How much do students overestimate their abilities and what can you do about it?

3 min read
  • Motivation, Resilience & Growth Mindset
  • The science of learning

It’s no secret that people often see themselves through rose-coloured glasses. They believe they can run faster, jump higher and solve problems quicker than they actually can.

Recent research has confirmed that it is quite common for children to overestimate their abilities. But have you ever wondered why this happens?

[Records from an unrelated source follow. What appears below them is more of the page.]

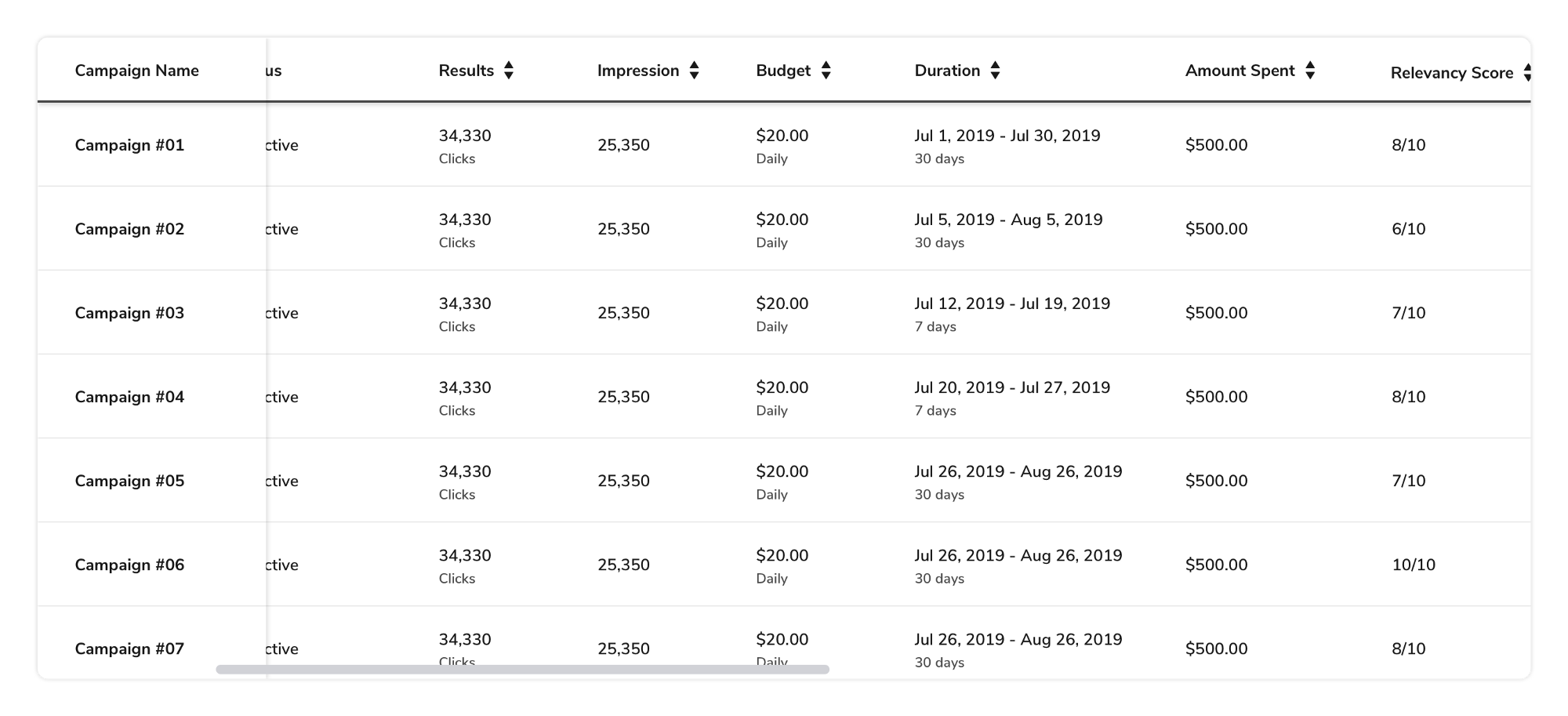Open the Campaign #05 row

tap(129, 481)
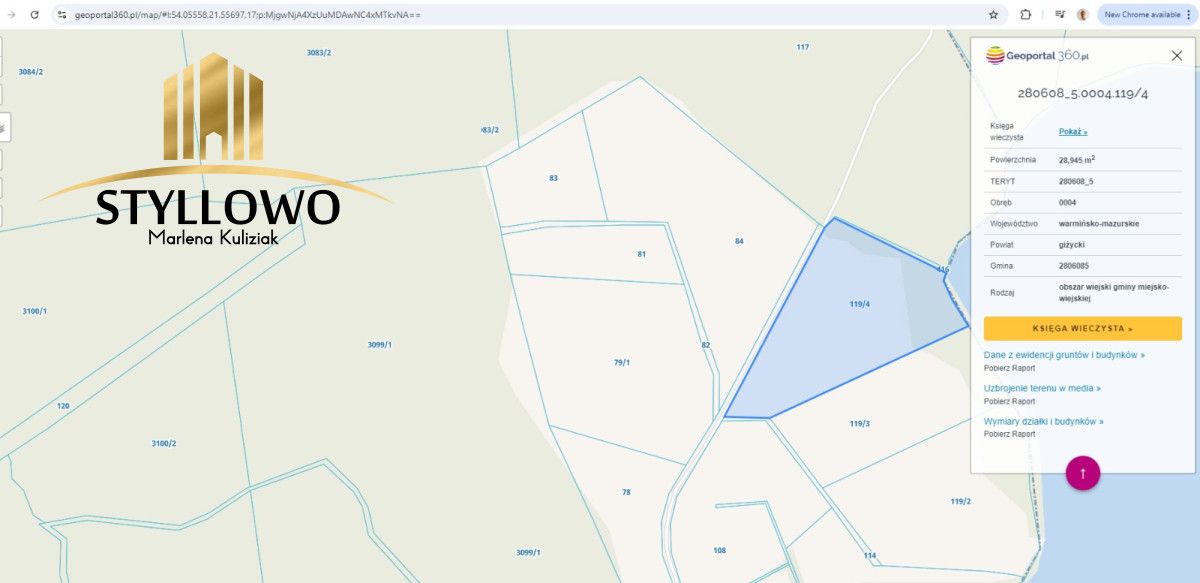
Task: Click the bookmark star in the address bar
Action: (993, 14)
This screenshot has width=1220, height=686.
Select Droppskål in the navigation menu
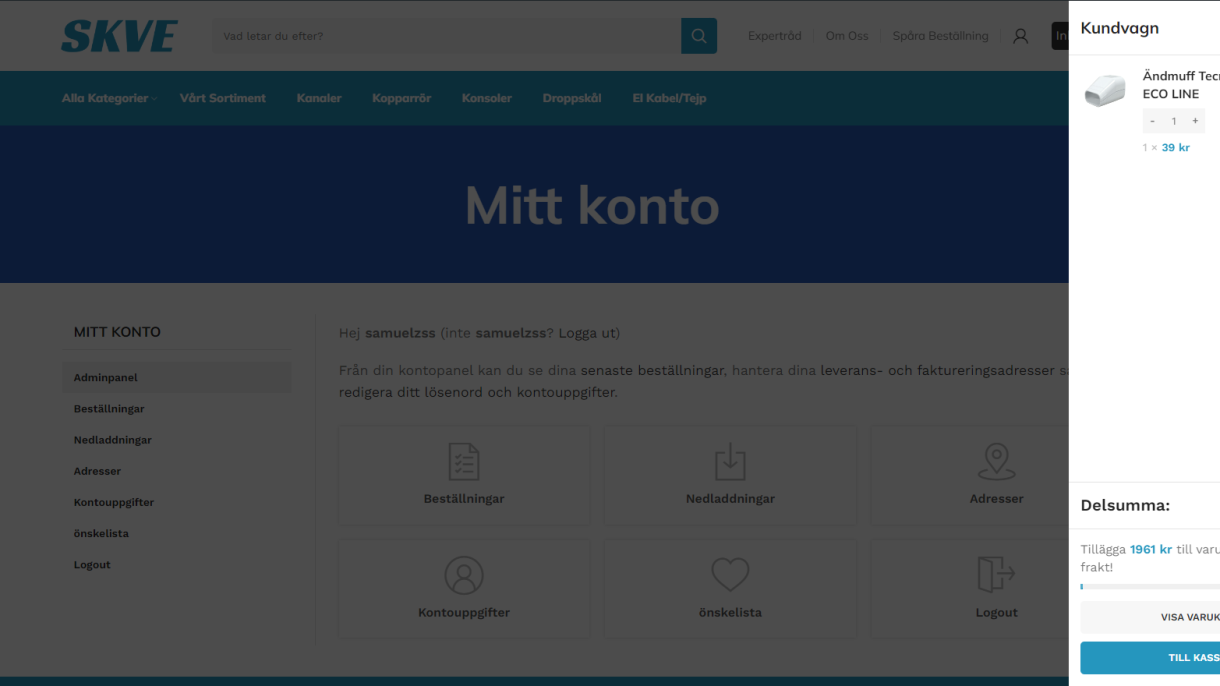tap(572, 98)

Read on to learn more about:

  • What the research says on students overestimating their ability
  • How this can lead to procrastination
  • How to help students overcome procrastination

What does the research say?

Recent research has provided fascinating insights into children’s self-perception of their abilities. It found that children consistently overestimate their performance across various tasks, with their estimates being approximately 1.3 times their actual performance. This self-overestimation is attributed to several factors including past performance experiences, general self-efficacy beliefs and motivational factors.

This isn’t exclusive to tasks they’re unfamiliar with, either – this was found even when children receive accurate feedback about their performance. Furthermore, there was no difference between girls and boys.

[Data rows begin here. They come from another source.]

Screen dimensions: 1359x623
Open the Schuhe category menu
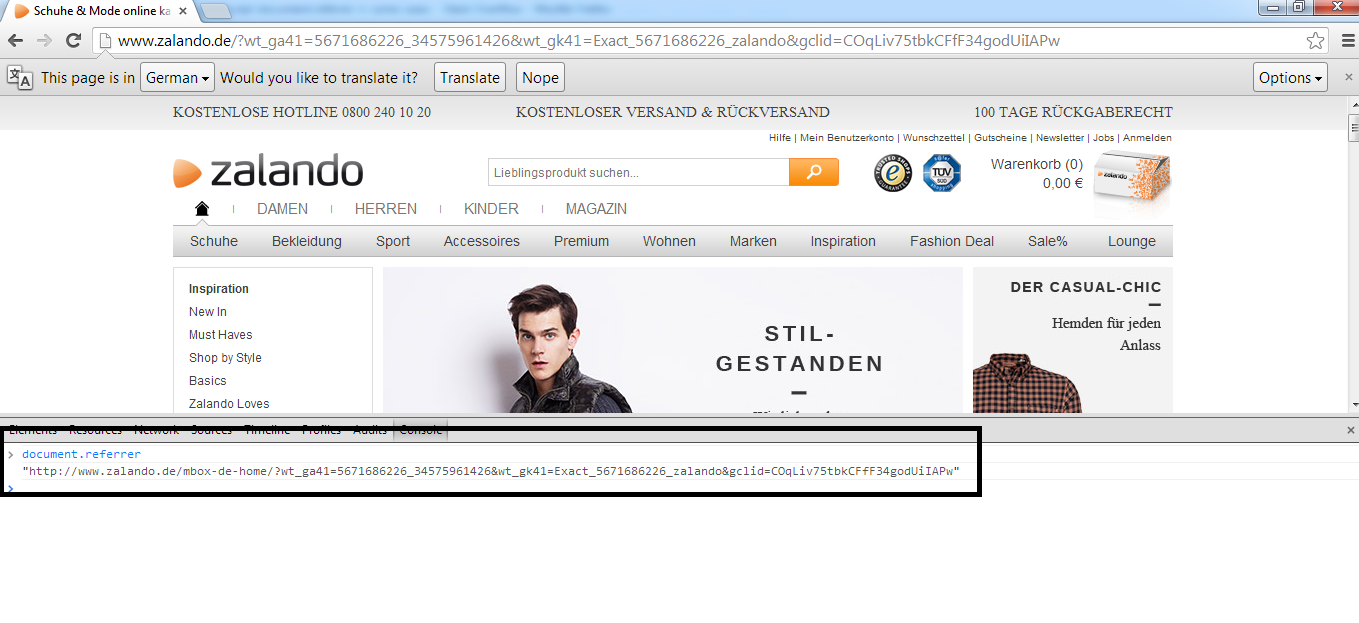(214, 241)
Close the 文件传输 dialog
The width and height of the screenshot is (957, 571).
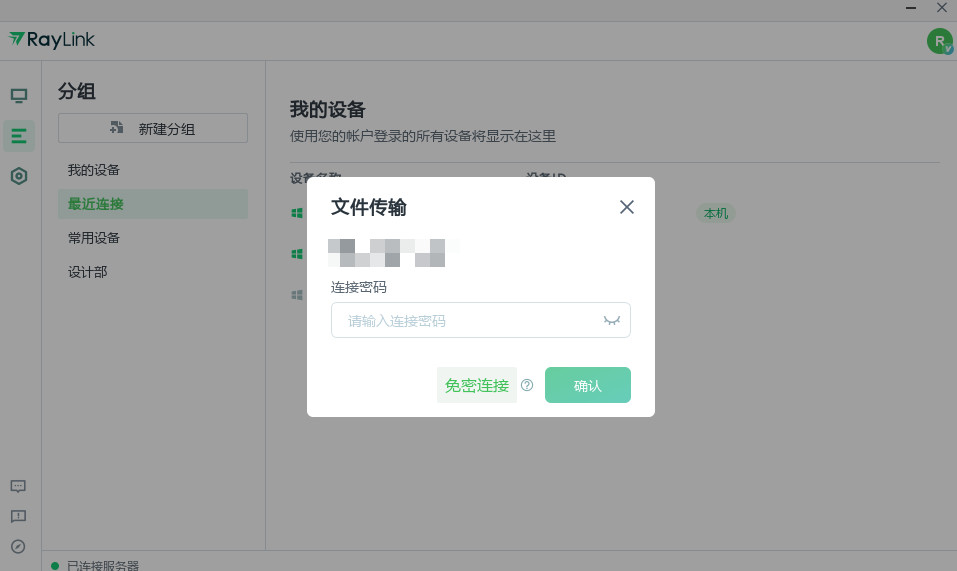(627, 207)
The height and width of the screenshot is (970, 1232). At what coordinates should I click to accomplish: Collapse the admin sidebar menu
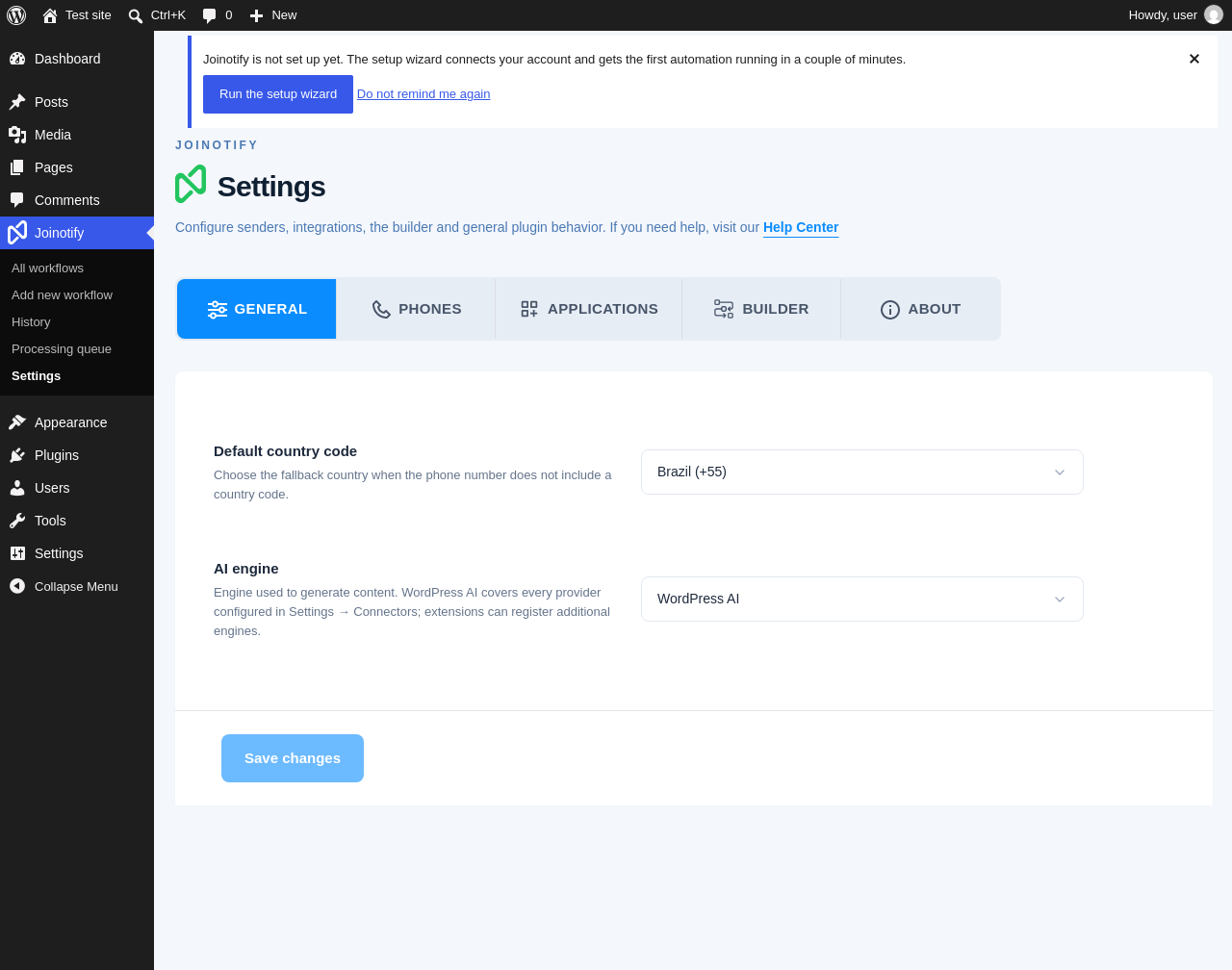(x=64, y=586)
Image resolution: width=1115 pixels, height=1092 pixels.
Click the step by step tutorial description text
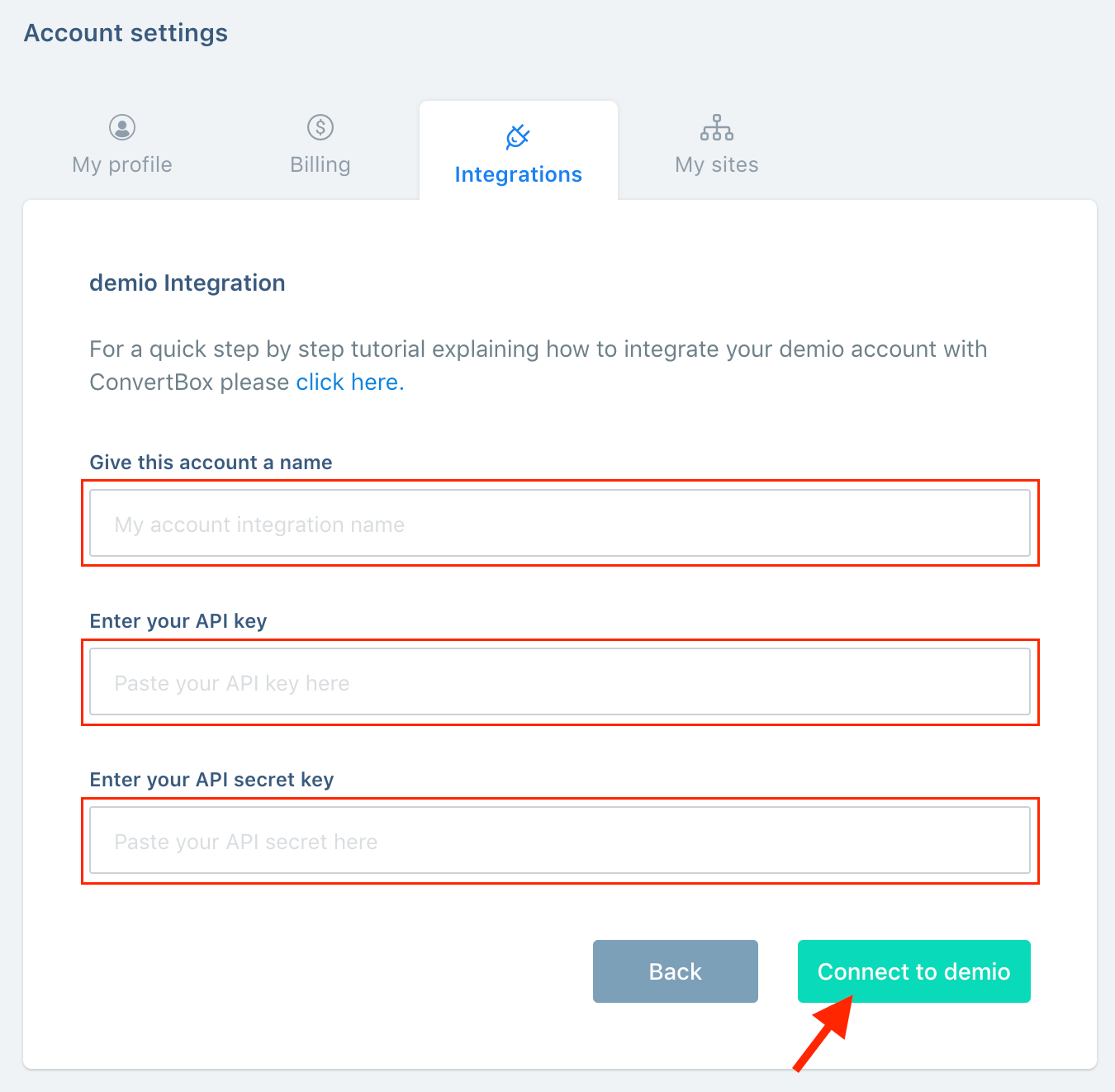pyautogui.click(x=539, y=365)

Interestingly, this decreases as children grow older, suggesting that the development of their metacognitive abilities has an influence in the process. Metacognition, often described as “thinking about thinking”, enables children to monitor, control and judge their performance more accurately. The study also highlighted cultural influences on children’s self-perceptions, suggesting that the rise in individualistic values over time might be contributing to an increase in their self-overestimation.

How does this link to procrastination?

Now, what does this mean for procrastination?

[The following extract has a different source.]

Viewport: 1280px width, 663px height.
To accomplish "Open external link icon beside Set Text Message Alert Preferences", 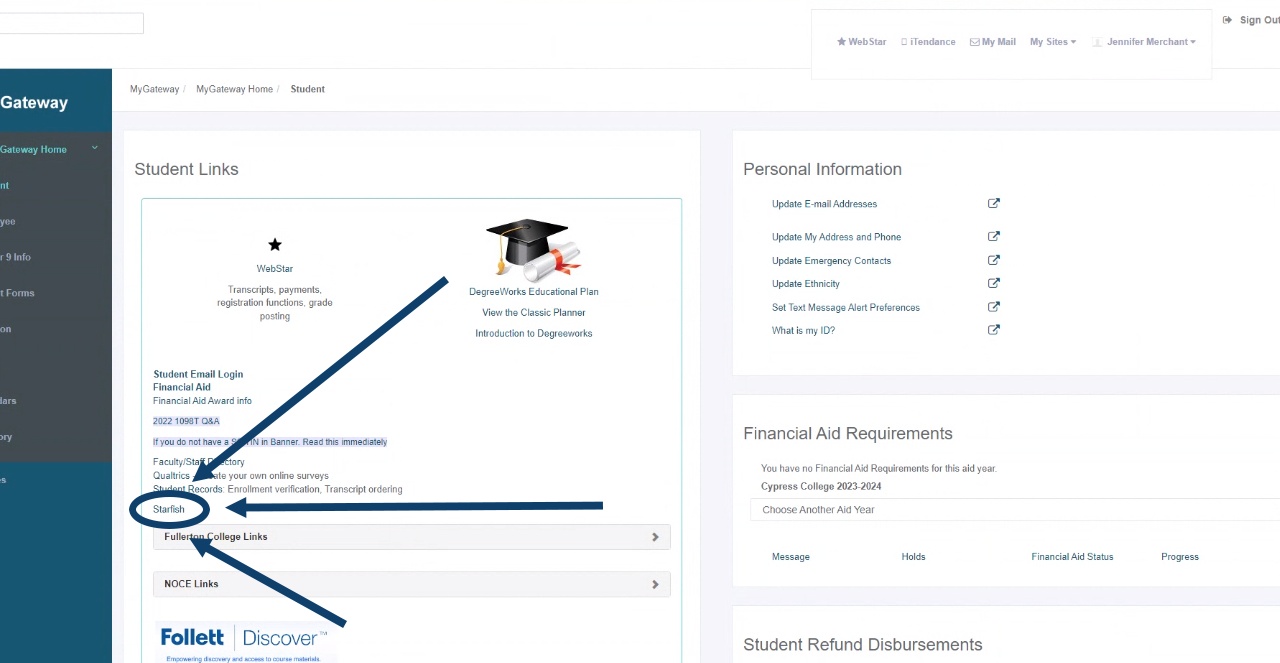I will point(993,306).
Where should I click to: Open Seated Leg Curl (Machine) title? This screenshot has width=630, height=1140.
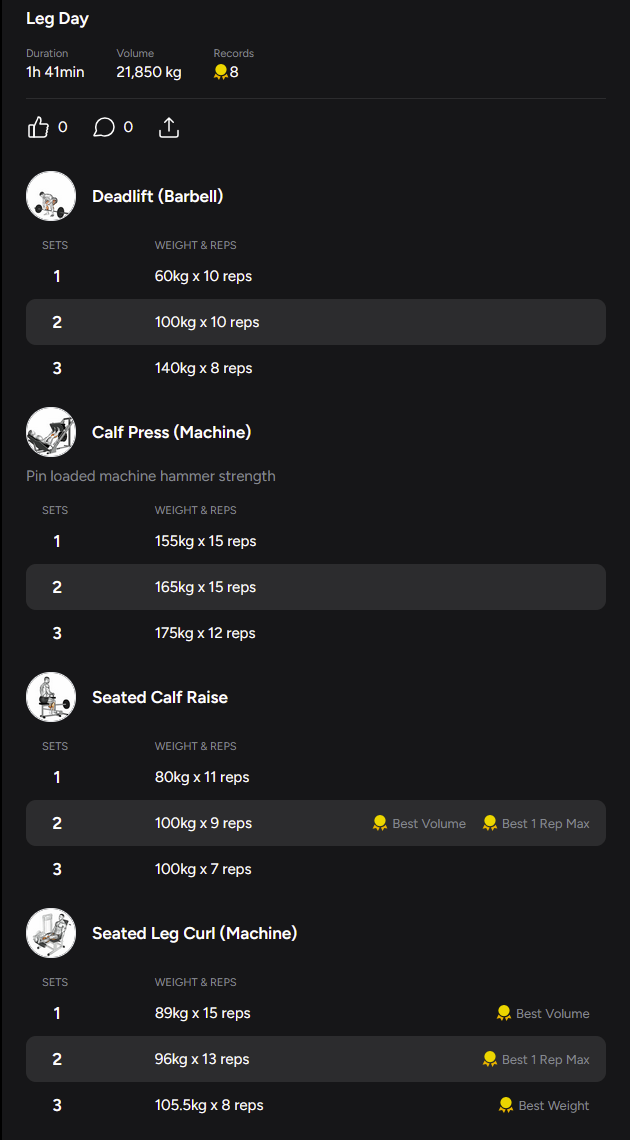(x=194, y=933)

Procrastination is a delay in task initiation or completion, often because of a misjudgement of one’s abilities or the time the task would take them to complete. If children overestimate their abilities, they might assume they can complete tasks faster or more efficiently than they actually can – resulting in procrastination.

For example, if a child overestimates their reading speed, they might put off starting a book report, thinking they can finish it quickly. When they finally start and realise the task is more time-consuming than they thought, this leads to rushed work or missed deadlines. In essence, a child’s overestimation of their abilities can lead to a cycle of procrastination, underperformance and stress.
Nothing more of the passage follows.